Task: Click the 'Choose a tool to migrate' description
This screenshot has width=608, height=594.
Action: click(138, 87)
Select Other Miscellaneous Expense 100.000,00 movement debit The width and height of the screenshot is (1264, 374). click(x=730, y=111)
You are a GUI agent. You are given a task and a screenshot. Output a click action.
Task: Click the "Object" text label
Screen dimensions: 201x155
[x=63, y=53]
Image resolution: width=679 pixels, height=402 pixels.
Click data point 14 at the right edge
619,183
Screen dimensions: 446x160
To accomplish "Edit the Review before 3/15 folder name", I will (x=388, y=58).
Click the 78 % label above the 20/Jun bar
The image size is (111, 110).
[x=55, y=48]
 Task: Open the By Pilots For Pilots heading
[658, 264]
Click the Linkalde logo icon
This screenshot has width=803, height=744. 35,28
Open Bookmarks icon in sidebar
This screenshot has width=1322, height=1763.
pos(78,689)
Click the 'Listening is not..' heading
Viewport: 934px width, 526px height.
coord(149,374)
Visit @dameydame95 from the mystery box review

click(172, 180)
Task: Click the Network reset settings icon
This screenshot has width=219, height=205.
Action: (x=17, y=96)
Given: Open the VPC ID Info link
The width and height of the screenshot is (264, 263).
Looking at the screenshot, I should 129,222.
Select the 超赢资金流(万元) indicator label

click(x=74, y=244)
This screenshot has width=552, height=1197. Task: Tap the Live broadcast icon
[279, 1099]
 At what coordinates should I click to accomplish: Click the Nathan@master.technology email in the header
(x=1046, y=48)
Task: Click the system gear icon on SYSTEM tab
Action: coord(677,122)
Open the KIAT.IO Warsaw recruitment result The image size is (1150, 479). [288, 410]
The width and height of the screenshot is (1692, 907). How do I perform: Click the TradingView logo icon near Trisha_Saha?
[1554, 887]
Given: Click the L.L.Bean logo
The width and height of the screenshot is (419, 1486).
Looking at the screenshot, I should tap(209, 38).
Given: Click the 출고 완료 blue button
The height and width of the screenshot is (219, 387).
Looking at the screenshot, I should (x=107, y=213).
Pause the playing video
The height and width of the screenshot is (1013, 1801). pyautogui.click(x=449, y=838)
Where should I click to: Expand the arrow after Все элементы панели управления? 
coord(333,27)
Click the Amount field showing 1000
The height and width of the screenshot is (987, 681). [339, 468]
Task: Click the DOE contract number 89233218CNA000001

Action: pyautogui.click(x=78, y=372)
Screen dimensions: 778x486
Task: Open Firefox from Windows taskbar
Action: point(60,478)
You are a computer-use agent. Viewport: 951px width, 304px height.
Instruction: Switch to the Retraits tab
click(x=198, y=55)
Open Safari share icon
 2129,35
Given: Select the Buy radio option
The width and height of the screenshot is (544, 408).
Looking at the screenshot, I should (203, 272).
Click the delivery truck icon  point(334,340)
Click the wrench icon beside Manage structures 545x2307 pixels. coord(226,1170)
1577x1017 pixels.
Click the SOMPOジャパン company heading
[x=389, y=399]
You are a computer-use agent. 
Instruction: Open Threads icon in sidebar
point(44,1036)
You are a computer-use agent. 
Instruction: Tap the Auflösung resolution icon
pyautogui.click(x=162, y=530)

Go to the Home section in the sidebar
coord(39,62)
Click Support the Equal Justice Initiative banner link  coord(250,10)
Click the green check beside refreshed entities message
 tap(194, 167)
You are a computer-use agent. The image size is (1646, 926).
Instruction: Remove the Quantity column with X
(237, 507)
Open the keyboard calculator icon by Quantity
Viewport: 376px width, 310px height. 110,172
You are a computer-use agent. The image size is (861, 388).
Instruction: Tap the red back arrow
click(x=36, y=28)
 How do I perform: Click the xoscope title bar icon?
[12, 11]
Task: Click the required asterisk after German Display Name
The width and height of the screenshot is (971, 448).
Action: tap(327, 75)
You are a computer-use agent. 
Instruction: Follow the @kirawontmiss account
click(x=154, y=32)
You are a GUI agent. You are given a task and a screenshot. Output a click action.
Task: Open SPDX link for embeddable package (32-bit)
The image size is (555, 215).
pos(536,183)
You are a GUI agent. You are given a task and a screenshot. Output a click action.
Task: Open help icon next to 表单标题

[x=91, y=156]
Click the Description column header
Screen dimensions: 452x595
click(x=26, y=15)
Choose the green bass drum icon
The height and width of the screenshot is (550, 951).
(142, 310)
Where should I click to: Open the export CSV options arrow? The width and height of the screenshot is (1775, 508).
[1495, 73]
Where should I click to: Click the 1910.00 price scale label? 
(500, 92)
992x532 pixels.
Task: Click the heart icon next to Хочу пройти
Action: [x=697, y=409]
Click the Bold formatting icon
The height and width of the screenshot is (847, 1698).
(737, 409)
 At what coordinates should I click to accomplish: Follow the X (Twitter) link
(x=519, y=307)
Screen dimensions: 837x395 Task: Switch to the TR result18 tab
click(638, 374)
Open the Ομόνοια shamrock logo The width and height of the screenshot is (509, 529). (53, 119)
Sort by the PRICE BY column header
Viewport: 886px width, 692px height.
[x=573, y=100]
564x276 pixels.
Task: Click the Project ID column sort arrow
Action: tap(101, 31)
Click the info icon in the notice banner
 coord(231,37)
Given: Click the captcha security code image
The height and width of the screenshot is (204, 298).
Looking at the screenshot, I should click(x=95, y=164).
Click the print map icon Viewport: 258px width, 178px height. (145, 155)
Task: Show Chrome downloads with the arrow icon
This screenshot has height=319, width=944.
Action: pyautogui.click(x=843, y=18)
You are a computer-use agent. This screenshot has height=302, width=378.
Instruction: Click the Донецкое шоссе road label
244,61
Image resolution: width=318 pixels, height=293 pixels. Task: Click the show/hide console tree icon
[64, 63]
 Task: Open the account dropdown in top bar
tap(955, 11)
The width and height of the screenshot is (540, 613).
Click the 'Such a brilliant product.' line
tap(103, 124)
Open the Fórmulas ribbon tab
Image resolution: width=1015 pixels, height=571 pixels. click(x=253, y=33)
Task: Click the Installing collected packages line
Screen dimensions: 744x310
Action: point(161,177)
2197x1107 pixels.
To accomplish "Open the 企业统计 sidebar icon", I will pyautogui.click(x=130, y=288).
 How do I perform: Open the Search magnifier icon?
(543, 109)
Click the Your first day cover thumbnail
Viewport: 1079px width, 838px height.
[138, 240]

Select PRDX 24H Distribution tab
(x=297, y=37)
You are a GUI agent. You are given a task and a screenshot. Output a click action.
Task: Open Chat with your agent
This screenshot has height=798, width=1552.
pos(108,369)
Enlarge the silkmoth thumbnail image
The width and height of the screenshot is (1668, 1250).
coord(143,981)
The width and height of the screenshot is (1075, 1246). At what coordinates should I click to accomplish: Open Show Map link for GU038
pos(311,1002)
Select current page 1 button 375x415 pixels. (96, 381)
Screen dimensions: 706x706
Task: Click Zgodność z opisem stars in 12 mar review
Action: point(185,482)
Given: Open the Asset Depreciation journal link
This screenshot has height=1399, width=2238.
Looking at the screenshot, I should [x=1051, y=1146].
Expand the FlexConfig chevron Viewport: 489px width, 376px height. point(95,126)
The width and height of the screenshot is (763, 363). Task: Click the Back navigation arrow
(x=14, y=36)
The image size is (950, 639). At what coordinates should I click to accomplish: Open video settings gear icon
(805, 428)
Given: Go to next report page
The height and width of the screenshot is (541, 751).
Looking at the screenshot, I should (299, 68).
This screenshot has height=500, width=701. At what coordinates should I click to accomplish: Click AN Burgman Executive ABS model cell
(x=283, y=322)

★ ★ ★ ★ ★ ★ ★

• REQUIRED TASK
From the data above, extract each line that contains the string "accomplish". Case must match.

• RESPONSE TO THE TASK
To accomplish "Edit the Review before 3/15 folder name", I will (x=388, y=58).
 At what coordinates should I click to accomplish: Click the Nathan@master.technology email in the header
 At what coordinates should I click to accomplish: Follow the X (Twitter) link
To accomplish "Open the 企业统计 sidebar icon", I will pyautogui.click(x=130, y=288).
The width and height of the screenshot is (1075, 1246). At what coordinates should I click to accomplish: Open Show Map link for GU038
The image size is (950, 639). At what coordinates should I click to accomplish: Open video settings gear icon
This screenshot has height=500, width=701. At what coordinates should I click to accomplish: Click AN Burgman Executive ABS model cell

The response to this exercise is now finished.